*PROVIDED INFORMATION*
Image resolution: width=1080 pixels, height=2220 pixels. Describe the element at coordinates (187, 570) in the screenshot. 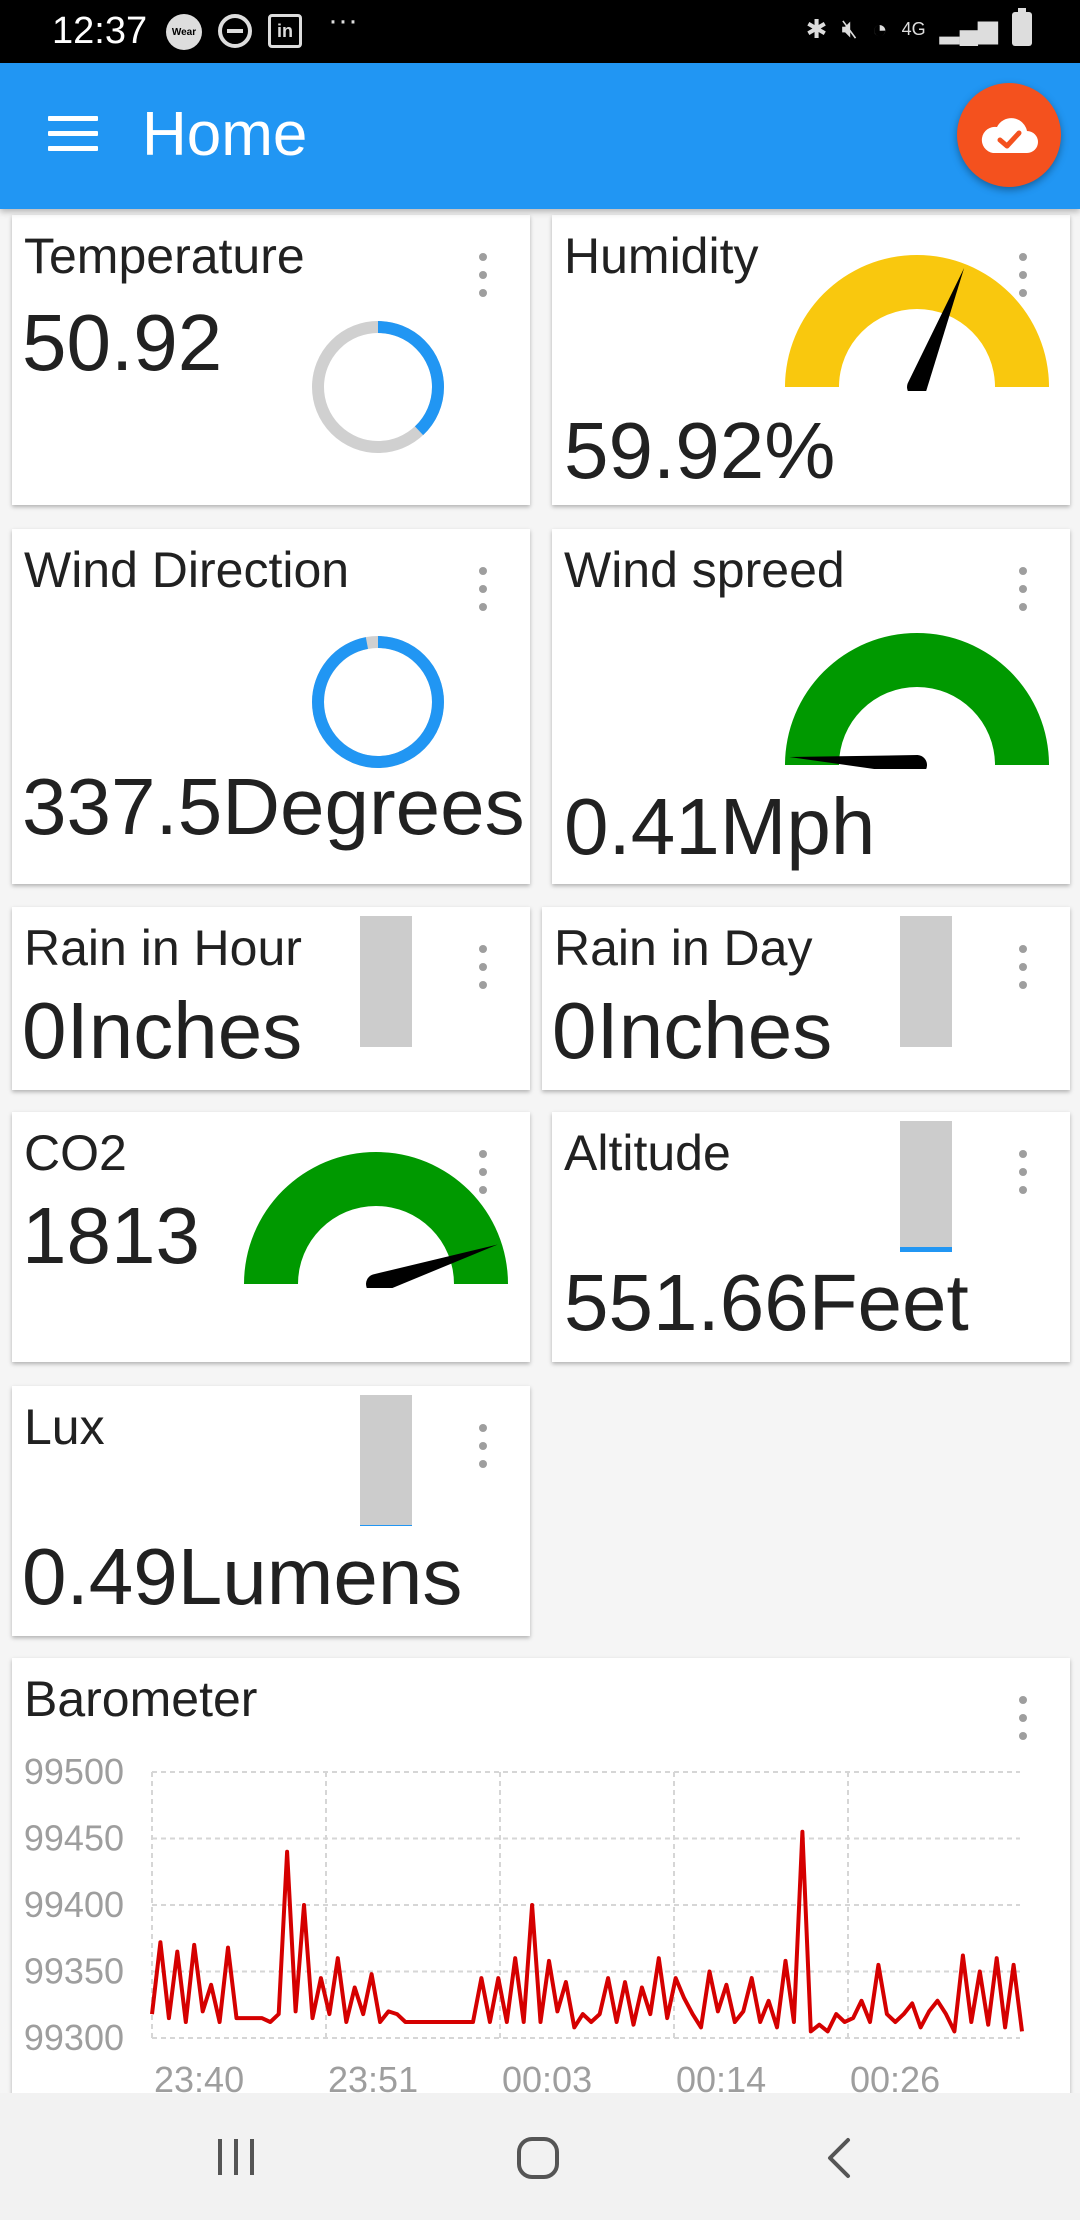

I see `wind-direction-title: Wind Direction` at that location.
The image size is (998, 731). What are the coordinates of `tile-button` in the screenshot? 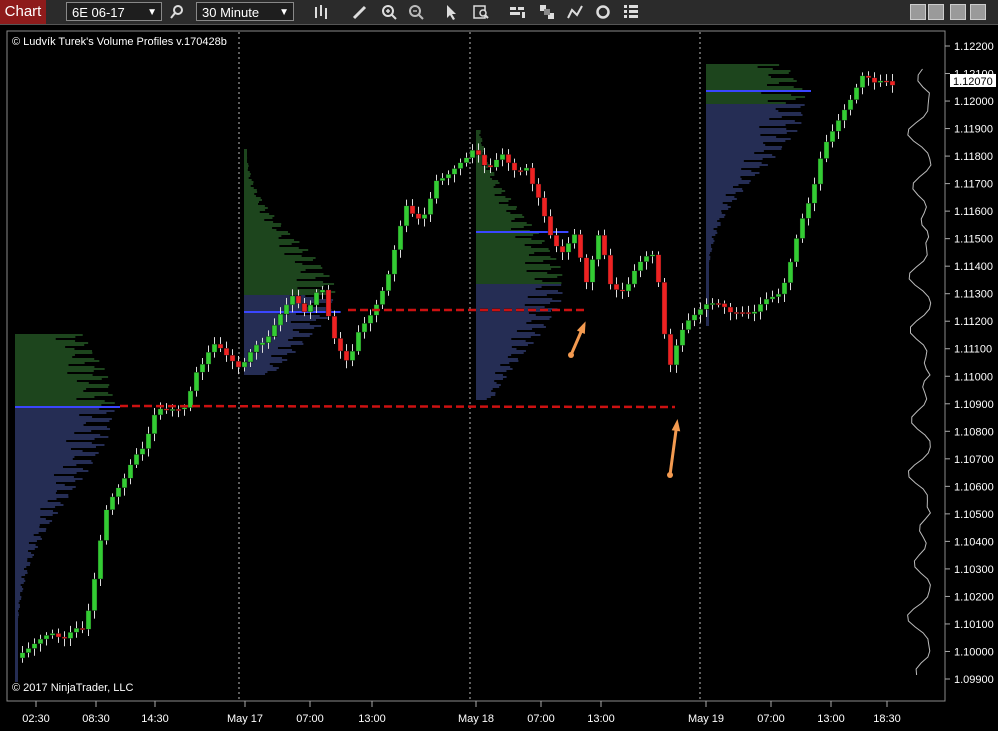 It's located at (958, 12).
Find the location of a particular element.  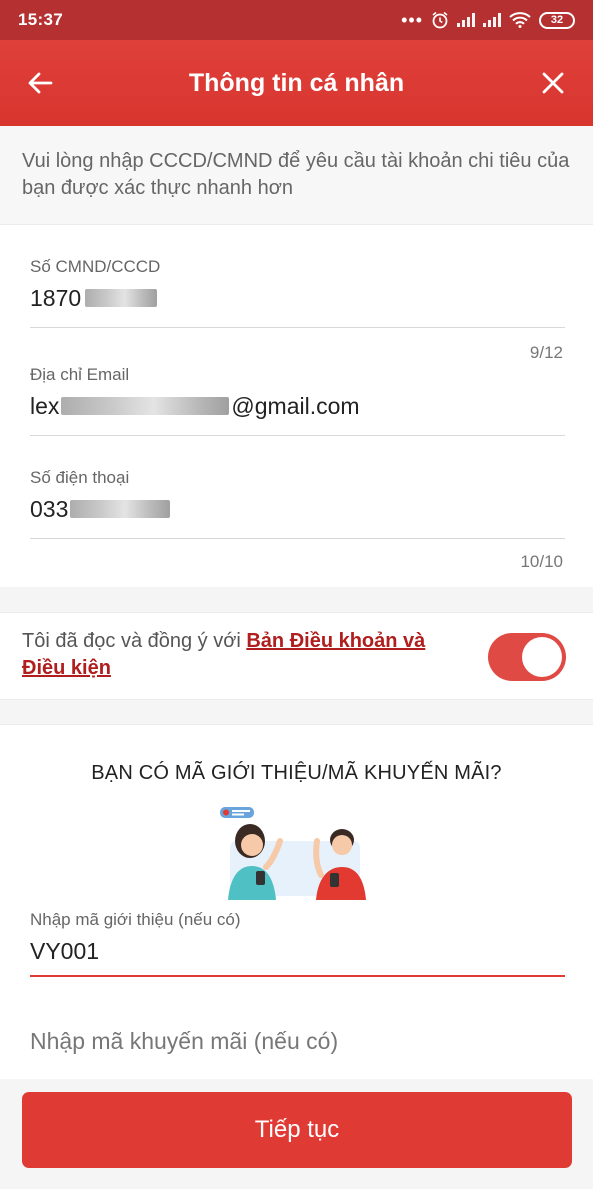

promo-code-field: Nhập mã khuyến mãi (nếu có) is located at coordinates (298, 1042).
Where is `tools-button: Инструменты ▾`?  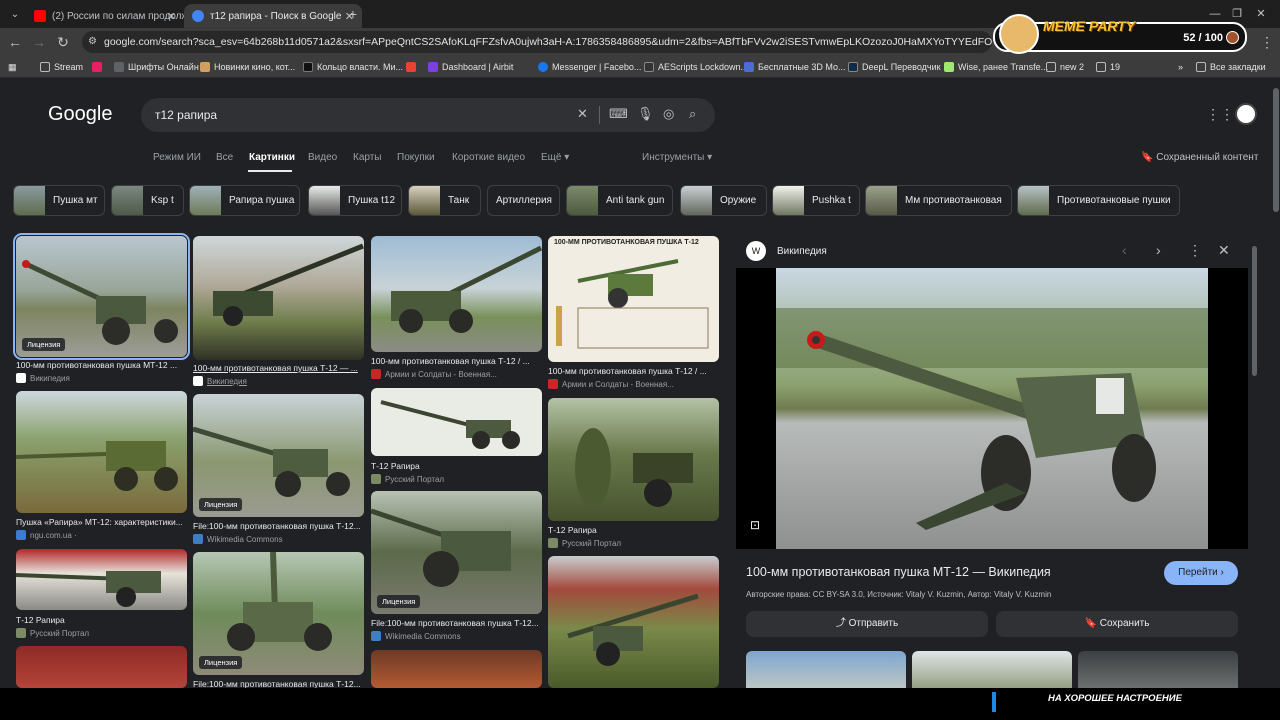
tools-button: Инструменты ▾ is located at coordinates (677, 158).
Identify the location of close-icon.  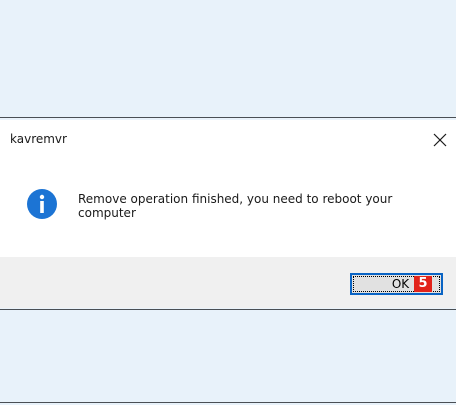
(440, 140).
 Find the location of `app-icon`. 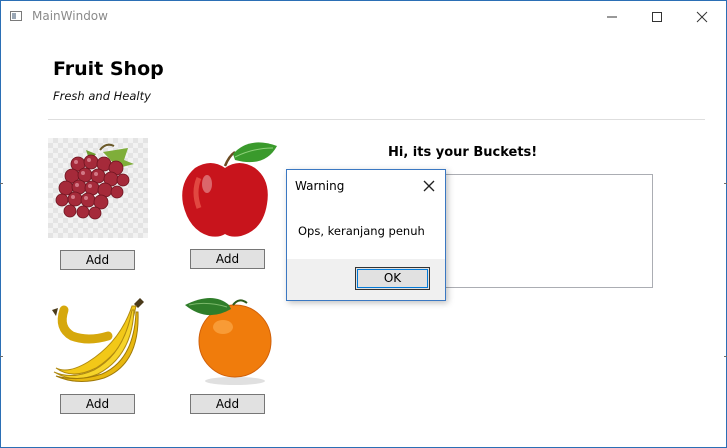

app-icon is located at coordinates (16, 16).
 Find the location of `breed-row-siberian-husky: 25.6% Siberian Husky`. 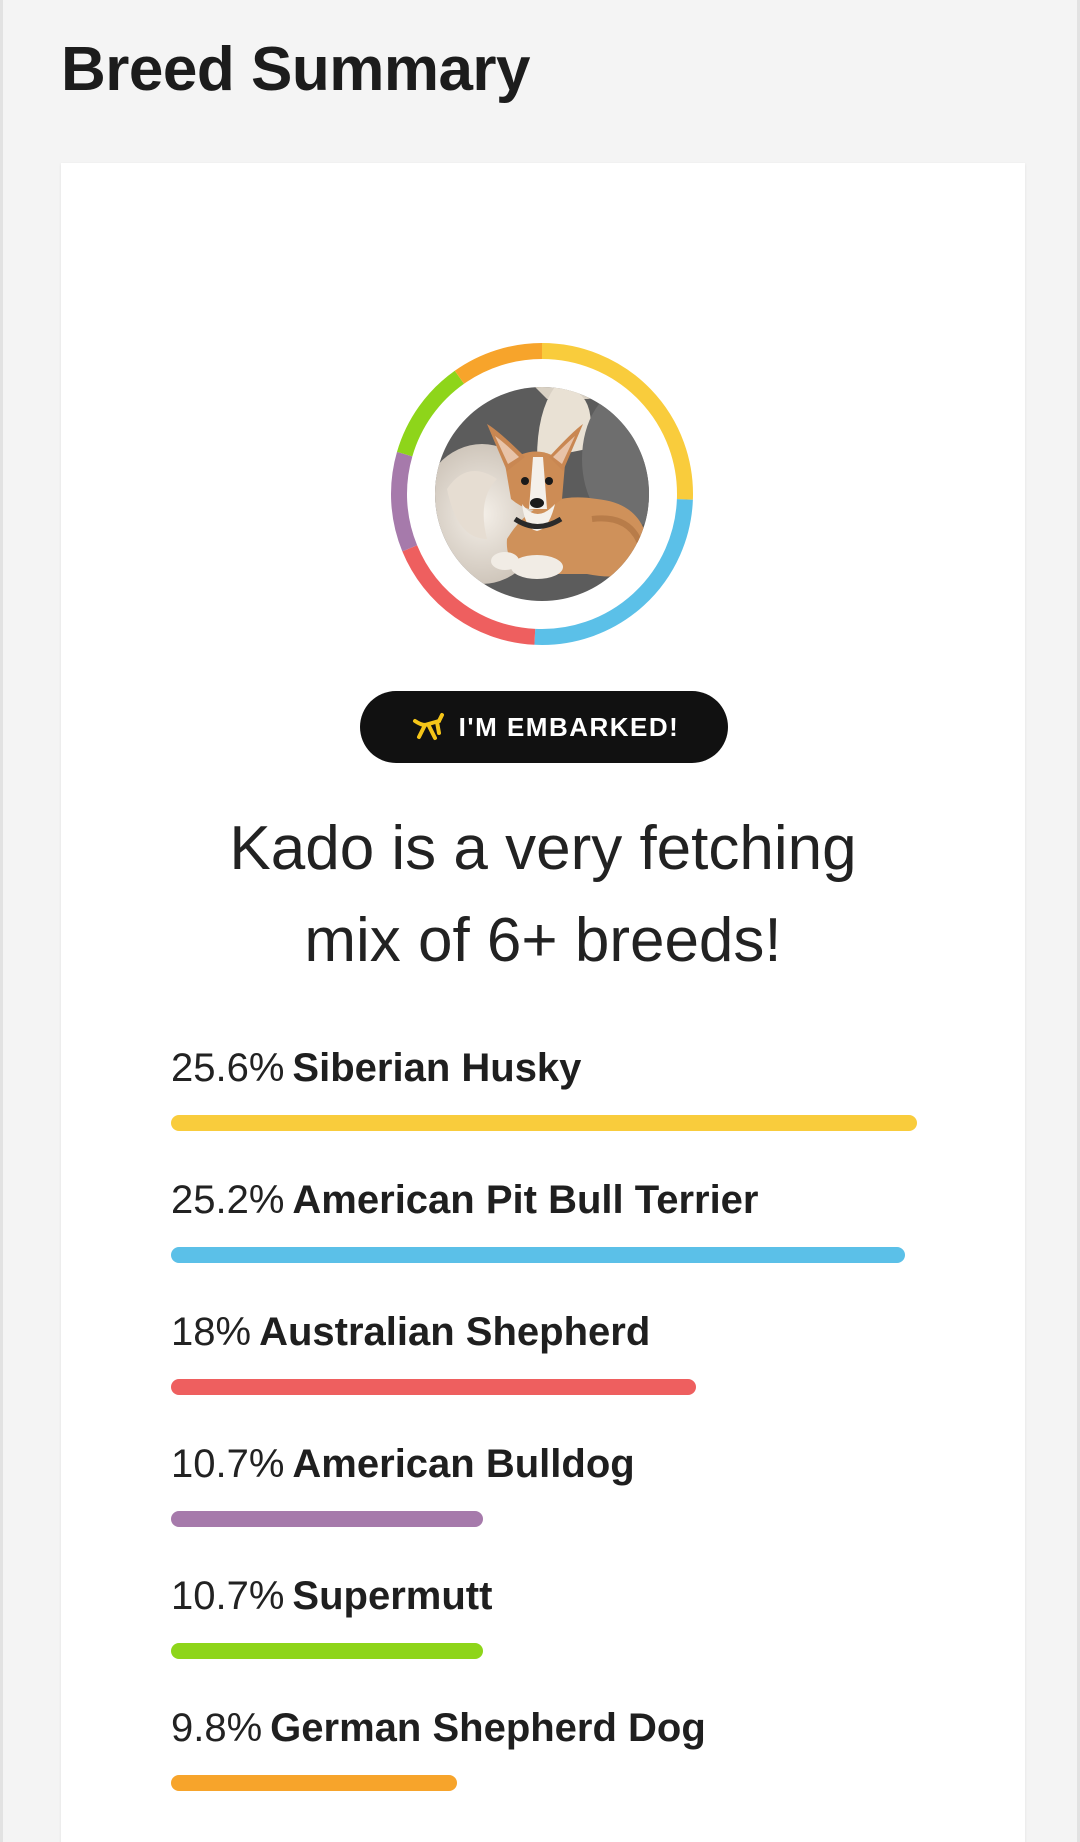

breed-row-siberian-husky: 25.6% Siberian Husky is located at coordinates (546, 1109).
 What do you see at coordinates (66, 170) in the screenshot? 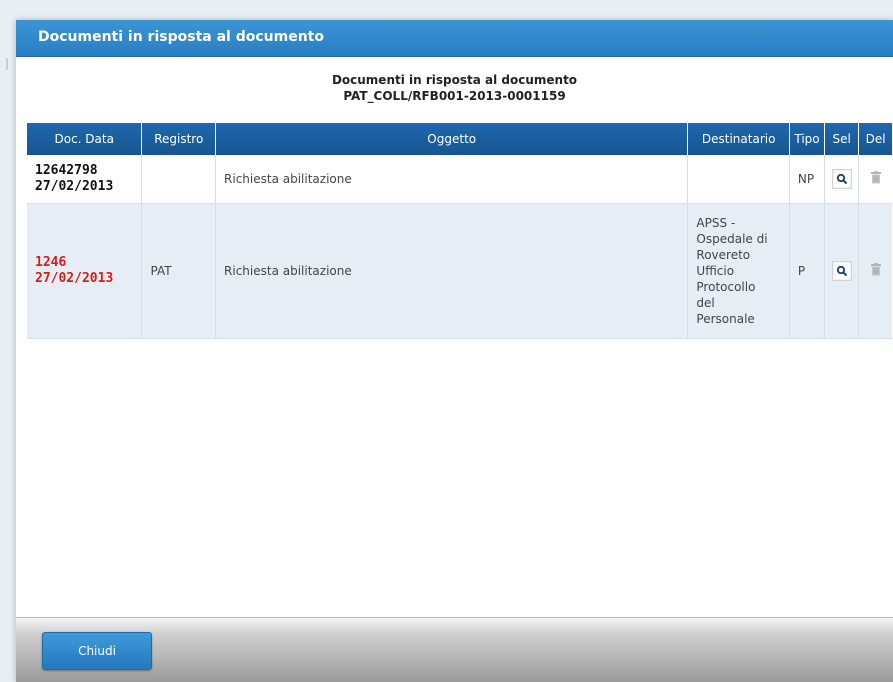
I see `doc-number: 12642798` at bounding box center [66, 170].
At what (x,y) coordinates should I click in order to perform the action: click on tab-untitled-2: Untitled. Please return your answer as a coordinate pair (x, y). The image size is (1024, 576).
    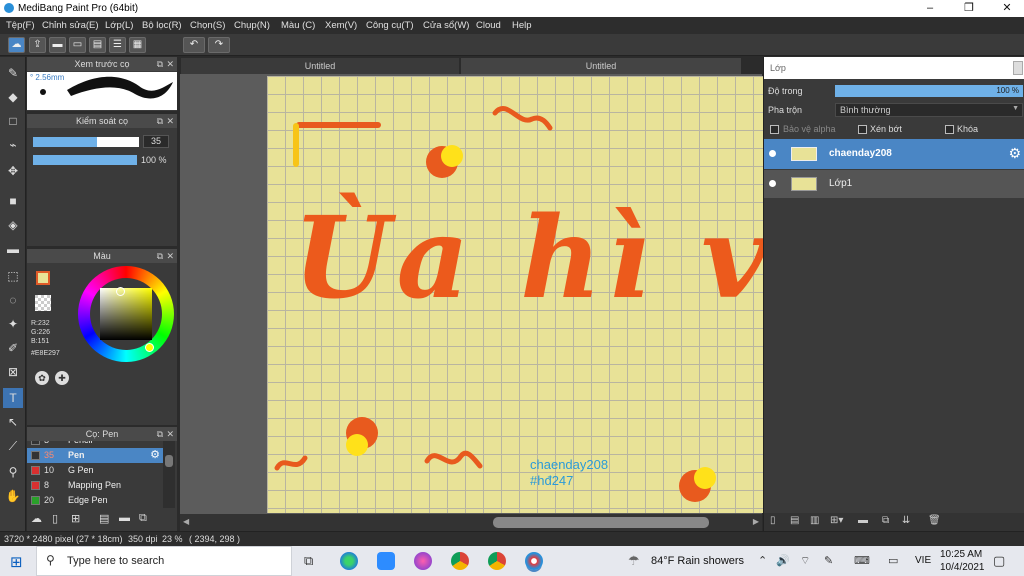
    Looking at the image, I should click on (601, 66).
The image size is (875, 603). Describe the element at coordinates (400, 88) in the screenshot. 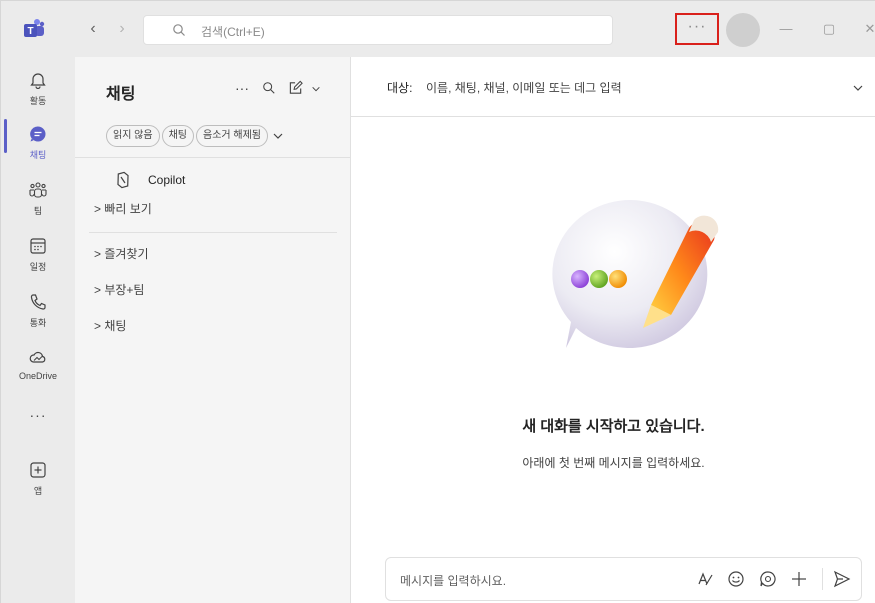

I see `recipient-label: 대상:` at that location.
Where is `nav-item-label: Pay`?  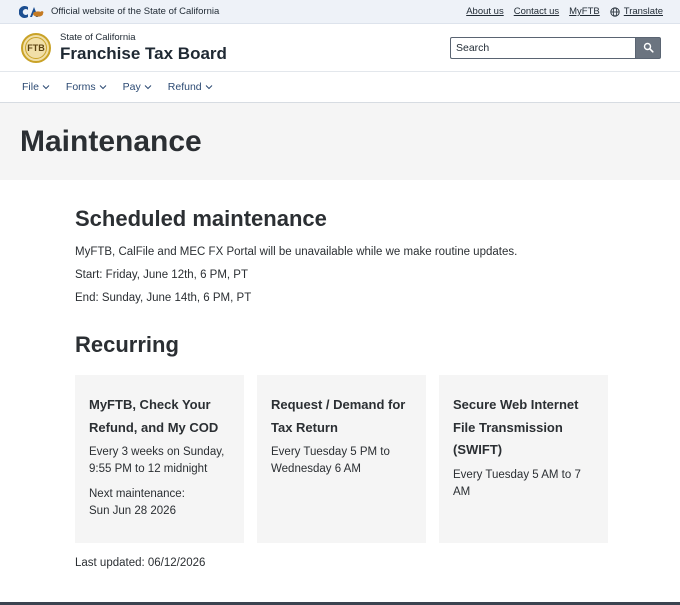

*ASSIGNED TASK*
Change "screenshot" to "screen capture" in everything from the line containing "The image size is (875, 603)." down to the end of the records, keeping all else the same. Write out only those lines, without the pictures.

*PROBLEM SOLUTION*
The image size is (875, 603). Describe the element at coordinates (400, 88) in the screen capture. 

I see `recipient-label: 대상:` at that location.
Where is `nav-item-label: Pay`?  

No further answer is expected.